Will they be more secure, better educated, and more independent, as some people hope? Or will they be self-indulgent, egocentric, and overbearing, as others think?

The questions are troubling schoolteachers and state officials in a country where being alone is an anathema. But for parents who are intent on pampering their only child, it seems they are raising a generation of ``little emperors.''

Cartoons in the Chinese press often point to the 4-2-1 syndrome, or the problem of four grandparents and two parents indulging one child.

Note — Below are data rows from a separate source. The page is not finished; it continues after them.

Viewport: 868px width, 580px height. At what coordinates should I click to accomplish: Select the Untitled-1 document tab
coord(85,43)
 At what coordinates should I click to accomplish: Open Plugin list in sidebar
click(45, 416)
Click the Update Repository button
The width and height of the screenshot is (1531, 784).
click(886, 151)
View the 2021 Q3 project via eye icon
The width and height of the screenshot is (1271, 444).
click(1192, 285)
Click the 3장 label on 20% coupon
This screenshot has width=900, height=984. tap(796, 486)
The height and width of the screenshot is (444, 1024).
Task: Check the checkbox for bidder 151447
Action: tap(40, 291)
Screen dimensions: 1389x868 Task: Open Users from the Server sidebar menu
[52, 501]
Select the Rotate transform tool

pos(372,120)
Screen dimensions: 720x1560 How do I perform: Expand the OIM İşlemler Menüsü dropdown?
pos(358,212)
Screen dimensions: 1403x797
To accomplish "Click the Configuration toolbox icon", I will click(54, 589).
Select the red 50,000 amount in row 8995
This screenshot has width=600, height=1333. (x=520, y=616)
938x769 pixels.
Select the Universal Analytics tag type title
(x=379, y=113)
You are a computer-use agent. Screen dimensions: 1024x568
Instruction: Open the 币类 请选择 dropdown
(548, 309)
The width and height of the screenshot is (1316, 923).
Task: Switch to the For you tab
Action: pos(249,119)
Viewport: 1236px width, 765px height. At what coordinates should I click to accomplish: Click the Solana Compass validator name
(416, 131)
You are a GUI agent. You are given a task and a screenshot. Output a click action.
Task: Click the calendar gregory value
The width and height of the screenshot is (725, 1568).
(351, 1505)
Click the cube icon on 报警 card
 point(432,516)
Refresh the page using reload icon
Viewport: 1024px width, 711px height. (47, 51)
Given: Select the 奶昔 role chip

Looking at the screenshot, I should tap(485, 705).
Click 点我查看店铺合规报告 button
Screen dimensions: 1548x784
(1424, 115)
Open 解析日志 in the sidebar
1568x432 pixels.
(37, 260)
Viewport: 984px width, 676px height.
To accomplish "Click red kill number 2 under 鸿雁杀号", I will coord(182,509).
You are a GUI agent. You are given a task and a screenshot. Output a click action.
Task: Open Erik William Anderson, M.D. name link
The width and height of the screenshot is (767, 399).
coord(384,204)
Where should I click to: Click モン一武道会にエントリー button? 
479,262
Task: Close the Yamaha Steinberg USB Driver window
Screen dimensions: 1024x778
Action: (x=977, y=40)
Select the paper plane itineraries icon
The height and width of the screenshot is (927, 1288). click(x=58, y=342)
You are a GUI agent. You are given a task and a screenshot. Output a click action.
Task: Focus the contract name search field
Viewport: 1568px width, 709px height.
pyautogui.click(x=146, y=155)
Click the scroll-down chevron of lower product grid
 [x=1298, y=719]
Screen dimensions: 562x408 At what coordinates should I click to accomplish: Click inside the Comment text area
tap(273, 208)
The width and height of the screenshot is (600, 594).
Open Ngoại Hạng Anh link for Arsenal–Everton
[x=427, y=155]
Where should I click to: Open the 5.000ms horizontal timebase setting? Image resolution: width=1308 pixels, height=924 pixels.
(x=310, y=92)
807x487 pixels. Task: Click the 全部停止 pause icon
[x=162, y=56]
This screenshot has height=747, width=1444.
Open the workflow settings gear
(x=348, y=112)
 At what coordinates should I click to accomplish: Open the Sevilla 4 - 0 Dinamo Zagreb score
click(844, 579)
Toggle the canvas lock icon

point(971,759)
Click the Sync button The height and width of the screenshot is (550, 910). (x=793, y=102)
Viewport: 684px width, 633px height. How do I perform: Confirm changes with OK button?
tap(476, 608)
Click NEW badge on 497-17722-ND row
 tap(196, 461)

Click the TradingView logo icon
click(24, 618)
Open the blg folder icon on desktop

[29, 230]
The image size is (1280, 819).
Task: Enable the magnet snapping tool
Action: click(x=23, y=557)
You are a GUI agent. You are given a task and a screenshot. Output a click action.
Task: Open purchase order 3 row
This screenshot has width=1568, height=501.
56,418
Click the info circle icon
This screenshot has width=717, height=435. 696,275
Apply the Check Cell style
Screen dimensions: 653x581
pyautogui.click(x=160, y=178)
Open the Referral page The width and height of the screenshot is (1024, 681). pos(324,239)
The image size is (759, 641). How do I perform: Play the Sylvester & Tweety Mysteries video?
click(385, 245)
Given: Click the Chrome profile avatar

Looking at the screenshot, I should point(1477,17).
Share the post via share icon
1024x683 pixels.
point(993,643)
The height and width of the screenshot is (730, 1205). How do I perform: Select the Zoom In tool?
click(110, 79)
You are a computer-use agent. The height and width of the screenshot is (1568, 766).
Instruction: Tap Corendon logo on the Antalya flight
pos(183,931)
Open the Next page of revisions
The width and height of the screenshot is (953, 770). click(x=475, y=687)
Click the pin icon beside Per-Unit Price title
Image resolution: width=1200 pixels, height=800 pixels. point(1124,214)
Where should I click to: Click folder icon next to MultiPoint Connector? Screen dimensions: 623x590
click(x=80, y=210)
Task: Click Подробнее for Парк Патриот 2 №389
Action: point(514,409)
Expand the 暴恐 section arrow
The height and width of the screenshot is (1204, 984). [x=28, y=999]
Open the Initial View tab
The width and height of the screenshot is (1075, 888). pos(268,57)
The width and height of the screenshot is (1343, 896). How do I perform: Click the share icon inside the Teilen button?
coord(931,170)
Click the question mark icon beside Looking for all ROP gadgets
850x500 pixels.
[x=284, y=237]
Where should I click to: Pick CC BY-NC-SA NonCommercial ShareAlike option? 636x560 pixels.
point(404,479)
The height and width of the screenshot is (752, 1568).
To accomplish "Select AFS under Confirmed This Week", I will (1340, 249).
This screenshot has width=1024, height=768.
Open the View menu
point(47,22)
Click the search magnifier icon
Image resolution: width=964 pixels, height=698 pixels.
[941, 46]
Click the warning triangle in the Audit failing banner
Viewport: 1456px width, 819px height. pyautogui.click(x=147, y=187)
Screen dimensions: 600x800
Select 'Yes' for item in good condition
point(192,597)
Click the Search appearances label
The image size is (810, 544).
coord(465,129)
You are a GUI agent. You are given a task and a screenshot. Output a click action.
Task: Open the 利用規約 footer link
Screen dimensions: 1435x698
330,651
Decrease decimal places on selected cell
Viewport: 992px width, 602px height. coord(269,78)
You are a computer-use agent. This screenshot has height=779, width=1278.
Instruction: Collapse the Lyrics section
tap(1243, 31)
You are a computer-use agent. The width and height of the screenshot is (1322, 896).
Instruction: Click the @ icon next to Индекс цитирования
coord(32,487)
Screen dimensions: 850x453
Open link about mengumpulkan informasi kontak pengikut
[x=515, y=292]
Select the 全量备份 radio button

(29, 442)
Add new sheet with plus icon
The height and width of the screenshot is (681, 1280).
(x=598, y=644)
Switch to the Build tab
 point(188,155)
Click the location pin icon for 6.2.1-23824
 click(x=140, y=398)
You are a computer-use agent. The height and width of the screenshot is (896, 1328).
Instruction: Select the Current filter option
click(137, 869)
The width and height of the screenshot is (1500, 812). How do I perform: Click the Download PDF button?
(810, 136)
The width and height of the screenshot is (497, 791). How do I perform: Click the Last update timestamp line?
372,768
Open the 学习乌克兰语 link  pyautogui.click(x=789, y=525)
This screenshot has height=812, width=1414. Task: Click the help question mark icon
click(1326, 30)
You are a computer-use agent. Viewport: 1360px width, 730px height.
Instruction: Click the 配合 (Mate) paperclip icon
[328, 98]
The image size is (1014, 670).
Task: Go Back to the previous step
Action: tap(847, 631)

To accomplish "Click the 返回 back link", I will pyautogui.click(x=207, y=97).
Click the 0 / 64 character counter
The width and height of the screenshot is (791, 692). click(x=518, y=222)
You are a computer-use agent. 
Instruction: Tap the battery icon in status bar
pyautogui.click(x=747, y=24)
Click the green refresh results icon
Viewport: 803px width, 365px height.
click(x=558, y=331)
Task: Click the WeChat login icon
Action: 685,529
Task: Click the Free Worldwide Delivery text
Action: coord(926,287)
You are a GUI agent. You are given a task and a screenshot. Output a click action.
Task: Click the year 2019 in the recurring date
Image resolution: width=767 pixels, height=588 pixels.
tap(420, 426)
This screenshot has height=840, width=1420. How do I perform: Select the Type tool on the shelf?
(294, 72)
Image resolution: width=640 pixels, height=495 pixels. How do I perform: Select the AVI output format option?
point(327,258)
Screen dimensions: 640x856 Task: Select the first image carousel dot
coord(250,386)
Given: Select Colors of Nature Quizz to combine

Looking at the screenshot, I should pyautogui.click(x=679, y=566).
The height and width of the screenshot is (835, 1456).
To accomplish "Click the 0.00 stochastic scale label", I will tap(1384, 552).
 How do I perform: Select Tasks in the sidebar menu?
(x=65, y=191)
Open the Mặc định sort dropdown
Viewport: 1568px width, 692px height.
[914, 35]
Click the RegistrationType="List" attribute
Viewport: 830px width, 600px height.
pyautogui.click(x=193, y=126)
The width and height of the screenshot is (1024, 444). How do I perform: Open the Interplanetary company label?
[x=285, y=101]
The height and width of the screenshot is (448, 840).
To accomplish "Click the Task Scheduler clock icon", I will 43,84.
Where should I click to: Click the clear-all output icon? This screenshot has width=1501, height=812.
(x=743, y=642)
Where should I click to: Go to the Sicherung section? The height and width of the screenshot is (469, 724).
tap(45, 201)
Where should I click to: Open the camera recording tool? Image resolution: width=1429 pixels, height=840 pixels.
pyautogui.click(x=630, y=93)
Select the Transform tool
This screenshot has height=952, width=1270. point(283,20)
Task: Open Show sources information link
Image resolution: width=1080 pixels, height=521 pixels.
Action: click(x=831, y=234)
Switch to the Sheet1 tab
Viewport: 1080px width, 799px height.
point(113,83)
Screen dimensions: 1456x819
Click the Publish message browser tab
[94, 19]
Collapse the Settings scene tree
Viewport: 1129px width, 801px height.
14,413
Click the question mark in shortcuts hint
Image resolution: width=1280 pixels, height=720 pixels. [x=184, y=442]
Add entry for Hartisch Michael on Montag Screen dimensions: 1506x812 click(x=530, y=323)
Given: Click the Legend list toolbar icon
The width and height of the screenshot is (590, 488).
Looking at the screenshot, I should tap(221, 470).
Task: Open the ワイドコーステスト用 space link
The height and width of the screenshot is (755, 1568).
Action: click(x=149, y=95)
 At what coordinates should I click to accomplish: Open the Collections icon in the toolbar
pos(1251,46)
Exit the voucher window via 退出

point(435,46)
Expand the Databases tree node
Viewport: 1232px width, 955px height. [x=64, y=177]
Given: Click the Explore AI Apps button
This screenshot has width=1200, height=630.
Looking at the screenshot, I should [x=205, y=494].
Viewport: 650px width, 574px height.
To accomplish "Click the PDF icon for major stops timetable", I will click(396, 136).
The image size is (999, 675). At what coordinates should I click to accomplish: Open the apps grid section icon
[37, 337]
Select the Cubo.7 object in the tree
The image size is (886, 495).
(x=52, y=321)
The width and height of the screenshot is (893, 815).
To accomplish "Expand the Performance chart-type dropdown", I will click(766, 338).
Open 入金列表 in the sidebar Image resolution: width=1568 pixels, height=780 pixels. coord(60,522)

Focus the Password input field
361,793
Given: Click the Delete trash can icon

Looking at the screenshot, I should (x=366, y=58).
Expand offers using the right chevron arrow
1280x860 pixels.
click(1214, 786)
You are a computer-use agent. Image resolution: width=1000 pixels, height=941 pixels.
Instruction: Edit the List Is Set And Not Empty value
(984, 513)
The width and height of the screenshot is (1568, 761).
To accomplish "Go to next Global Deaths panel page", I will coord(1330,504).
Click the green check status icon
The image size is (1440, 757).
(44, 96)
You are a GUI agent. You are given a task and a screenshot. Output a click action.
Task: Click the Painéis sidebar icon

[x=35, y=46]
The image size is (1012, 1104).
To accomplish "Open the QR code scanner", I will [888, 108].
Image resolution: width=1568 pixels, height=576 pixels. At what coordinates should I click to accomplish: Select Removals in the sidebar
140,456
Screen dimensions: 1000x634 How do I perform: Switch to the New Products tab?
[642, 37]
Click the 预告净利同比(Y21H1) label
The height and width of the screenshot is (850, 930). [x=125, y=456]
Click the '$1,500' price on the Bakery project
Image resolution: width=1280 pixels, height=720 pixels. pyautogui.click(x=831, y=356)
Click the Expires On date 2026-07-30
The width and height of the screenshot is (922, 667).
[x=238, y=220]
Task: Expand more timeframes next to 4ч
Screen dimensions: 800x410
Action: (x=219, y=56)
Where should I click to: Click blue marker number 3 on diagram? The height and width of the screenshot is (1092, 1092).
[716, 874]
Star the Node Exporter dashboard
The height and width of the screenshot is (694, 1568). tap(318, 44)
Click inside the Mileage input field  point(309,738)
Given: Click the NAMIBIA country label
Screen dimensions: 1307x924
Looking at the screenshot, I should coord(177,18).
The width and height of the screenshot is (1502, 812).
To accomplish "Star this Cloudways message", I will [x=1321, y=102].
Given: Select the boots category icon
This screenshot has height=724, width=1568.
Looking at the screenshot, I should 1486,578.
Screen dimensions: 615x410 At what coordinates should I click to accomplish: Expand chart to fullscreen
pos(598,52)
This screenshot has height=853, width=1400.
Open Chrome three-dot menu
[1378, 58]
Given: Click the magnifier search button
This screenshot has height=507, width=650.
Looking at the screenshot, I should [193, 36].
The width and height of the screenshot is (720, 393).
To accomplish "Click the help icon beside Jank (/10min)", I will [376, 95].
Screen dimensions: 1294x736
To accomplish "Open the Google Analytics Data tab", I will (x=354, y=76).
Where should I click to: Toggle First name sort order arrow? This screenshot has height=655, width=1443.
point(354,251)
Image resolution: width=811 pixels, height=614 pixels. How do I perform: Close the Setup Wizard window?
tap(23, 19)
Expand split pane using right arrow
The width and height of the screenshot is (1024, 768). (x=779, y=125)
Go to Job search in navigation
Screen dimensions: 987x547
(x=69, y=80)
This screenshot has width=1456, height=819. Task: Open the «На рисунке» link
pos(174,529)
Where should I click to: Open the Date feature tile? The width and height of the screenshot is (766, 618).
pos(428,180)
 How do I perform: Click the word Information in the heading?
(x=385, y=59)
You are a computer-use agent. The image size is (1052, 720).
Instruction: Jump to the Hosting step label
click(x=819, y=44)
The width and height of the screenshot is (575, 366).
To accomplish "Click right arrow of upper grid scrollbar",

Children tell their own stories.

``I ride on Daddy's shoulders and ask my parents to make a circle with their arms,'' a schoolchild told the China Youth News recently. ``Then I say, `You're the sky and I'm the little red sun!'''

The hopeful side of China's one-child policy, begun in 1979, is that it has sharply reduced the growth rate of the world's largest country, winning praise from many international organizations concerned with population problems.

During almost three decades of rule by Mao Tse-tung, China's population grew at an average annual rate of 21 per 1,000 population. In the past 10 years, that has been reduced to an average rate of 12 per 1,000 population, though last year it slipped back up to 14 per 1,000.

China's birth-control policy has been controversial from the start. Officials are confronted with the problem of trying to enforce in a humane way a national policy that denies Chinese the traditional pleasure and security of large families.